DATA >>
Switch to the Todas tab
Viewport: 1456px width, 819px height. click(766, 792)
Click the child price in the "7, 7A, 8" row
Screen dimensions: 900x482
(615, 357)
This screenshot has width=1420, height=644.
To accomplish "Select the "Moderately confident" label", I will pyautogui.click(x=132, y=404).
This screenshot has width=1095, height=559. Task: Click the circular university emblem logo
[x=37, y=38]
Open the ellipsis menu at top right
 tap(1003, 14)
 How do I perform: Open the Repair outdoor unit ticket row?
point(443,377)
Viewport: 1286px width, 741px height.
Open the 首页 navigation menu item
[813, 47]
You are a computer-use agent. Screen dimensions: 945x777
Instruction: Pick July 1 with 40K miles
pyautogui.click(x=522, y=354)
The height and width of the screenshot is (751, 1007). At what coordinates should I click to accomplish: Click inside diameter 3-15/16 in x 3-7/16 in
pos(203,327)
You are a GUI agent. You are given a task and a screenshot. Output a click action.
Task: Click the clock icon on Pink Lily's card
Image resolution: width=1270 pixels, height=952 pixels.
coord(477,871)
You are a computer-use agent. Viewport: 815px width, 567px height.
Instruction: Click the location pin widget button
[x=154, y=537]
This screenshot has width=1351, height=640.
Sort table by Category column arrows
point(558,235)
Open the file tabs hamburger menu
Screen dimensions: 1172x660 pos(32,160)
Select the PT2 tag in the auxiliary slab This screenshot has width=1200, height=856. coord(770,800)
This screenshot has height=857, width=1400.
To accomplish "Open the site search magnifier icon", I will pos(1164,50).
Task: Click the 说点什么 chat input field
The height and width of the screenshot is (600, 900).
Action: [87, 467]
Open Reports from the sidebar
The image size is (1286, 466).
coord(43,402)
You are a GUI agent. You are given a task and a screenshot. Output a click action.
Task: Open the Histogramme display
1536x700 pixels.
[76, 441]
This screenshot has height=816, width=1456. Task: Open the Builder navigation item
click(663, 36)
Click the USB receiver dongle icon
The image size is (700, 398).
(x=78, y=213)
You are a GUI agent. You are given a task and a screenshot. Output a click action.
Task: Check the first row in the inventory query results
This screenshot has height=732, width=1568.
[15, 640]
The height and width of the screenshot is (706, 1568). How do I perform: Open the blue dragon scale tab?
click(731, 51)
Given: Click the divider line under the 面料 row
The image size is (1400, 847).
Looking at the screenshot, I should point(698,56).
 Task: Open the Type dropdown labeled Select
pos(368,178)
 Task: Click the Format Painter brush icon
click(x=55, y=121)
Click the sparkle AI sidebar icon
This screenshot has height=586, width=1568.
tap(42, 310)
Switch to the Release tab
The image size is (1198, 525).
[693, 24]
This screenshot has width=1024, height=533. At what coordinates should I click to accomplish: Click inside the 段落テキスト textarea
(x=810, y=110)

DIRECTIONS FOR THIS TASK >> Print out every record again, exactly and in full.

RESULT BELOW >>
Switch to the Todas tab
Viewport: 1456px width, 819px height. click(766, 792)
Click the child price in the "7, 7A, 8" row
Screen dimensions: 900x482
(615, 357)
This screenshot has width=1420, height=644.
To accomplish "Select the "Moderately confident" label", I will pyautogui.click(x=132, y=404).
This screenshot has width=1095, height=559. Task: Click the circular university emblem logo
[x=37, y=38]
Open the ellipsis menu at top right
 tap(1003, 14)
 How do I perform: Open the Repair outdoor unit ticket row?
point(443,377)
Viewport: 1286px width, 741px height.
Open the 首页 navigation menu item
[813, 47]
You are a computer-use agent. Screen dimensions: 945x777
Instruction: Pick July 1 with 40K miles
pyautogui.click(x=522, y=354)
The height and width of the screenshot is (751, 1007). At what coordinates should I click to accomplish: Click inside diameter 3-15/16 in x 3-7/16 in
pos(203,327)
You are a GUI agent. You are given a task and a screenshot. Output a click action.
Task: Click the clock icon on Pink Lily's card
Image resolution: width=1270 pixels, height=952 pixels.
coord(477,871)
You are a computer-use agent. Viewport: 815px width, 567px height.
Instruction: Click the location pin widget button
[x=154, y=537]
This screenshot has width=1351, height=640.
Sort table by Category column arrows
point(558,235)
Open the file tabs hamburger menu
Screen dimensions: 1172x660 pos(32,160)
Select the PT2 tag in the auxiliary slab This screenshot has width=1200, height=856. coord(770,800)
This screenshot has height=857, width=1400.
To accomplish "Open the site search magnifier icon", I will pos(1164,50).
Task: Click the 说点什么 chat input field
The height and width of the screenshot is (600, 900).
Action: [87, 467]
Open Reports from the sidebar
The image size is (1286, 466).
coord(43,402)
You are a GUI agent. You are given a task and a screenshot. Output a click action.
Task: Open the Histogramme display
1536x700 pixels.
[76, 441]
This screenshot has height=816, width=1456. Task: Open the Builder navigation item
click(663, 36)
Click the USB receiver dongle icon
The image size is (700, 398).
(x=78, y=213)
You are a GUI agent. You are given a task and a screenshot. Output a click action.
Task: Check the first row in the inventory query results
This screenshot has height=732, width=1568.
[15, 640]
The height and width of the screenshot is (706, 1568). How do I perform: Open the blue dragon scale tab?
click(731, 51)
Given: Click the divider line under the 面料 row
The image size is (1400, 847).
Looking at the screenshot, I should point(698,56).
 Task: Open the Type dropdown labeled Select
pos(368,178)
 Task: Click the Format Painter brush icon
click(x=55, y=121)
Click the sparkle AI sidebar icon
This screenshot has height=586, width=1568.
tap(42, 310)
Switch to the Release tab
The image size is (1198, 525).
[693, 24]
This screenshot has width=1024, height=533. At what coordinates should I click to accomplish: Click inside the 段落テキスト textarea
(x=810, y=110)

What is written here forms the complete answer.